BACKGROUND: Efforts to develop neuroimaging-based biomarkers in major depressive disorder (MDD), at the individual level, have been limited to date. As diagnostic criteria are currently symptom-based, MDD is conceptualized as a disorder rather than a disease with a known etiology; further, neural measures are often confounded by medication status and heterogeneous symptom states. METHODS: We describe a consortium to quantify neuroanatomical and neurofunctional heterogeneity via the dimensions of novel multivariate coordinate system (COORDINATE-MDD). Utilizing imaging harmonization and machine learning methods in a large cohort of medication-free, deeply phenotyped MDD participants, patterns of brain alteration are defined in replicable and neurobiologically-based dimensions and offer the potential to predict treatment response at the individual level.
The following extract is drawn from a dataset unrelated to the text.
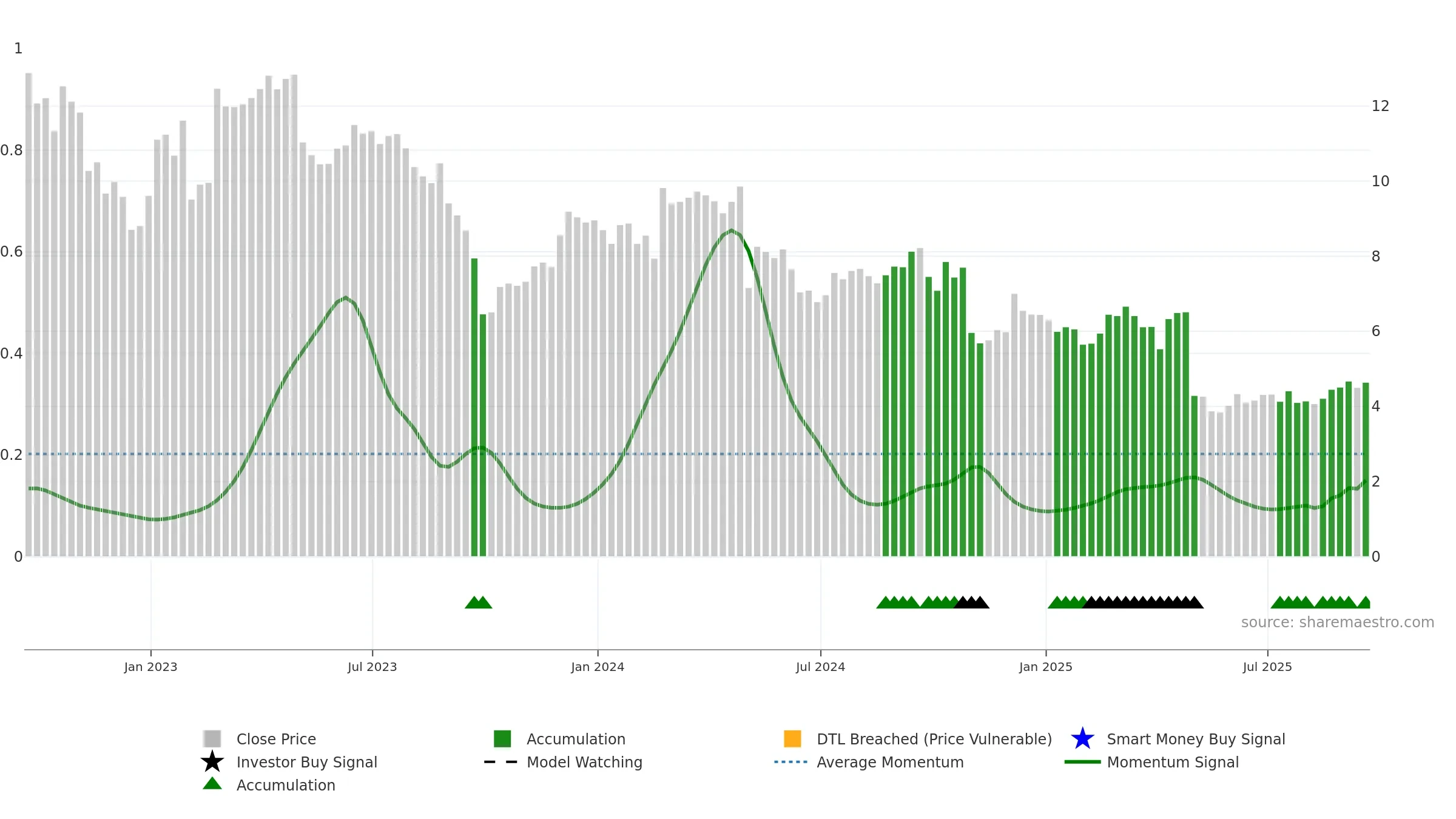
Task: Click the black Investor Buy Signal star icon
Action: tap(212, 762)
International datasets are being shared from multi-ethnic community populations, first episode and recurrent MDD, which are medication-free, in a current depressive episode with prospective longitudinal treatment outcomes and in remission. Neuroimaging data consist of de-identified, individual, structural MRI and resting-state functional MRI with additional positron emission tomography (PET) data at specific sites. State-of-the-art analytic methods include automated image processing for extraction of anatomical and functional imaging variables, statistical harmonization of imaging variables to account for site and scanner variations, and semi-supervised machine learning methods that identify dominant patterns associated with MDD from neural structure and function in healthy participants. RESULTS: We are applying an iterative process by defining the neural dimensions that characterise deeply phenotyped samples and then testing the dimensions in novel samples to assess specificity and reliability. Crucially, we aim to use machine learning methods to identify novel predictors of treatment response based on prospective longitudinal treatment outcome data, and we can externally validate the dimensions in fully independent sites. CONCLUSION: We describe the consortium, imaging protocols and analytics using preliminary results. Our findings thus far demonstrate how datasets across many sites can be harmonized and constructively pooled to enable execution of this large-scale project.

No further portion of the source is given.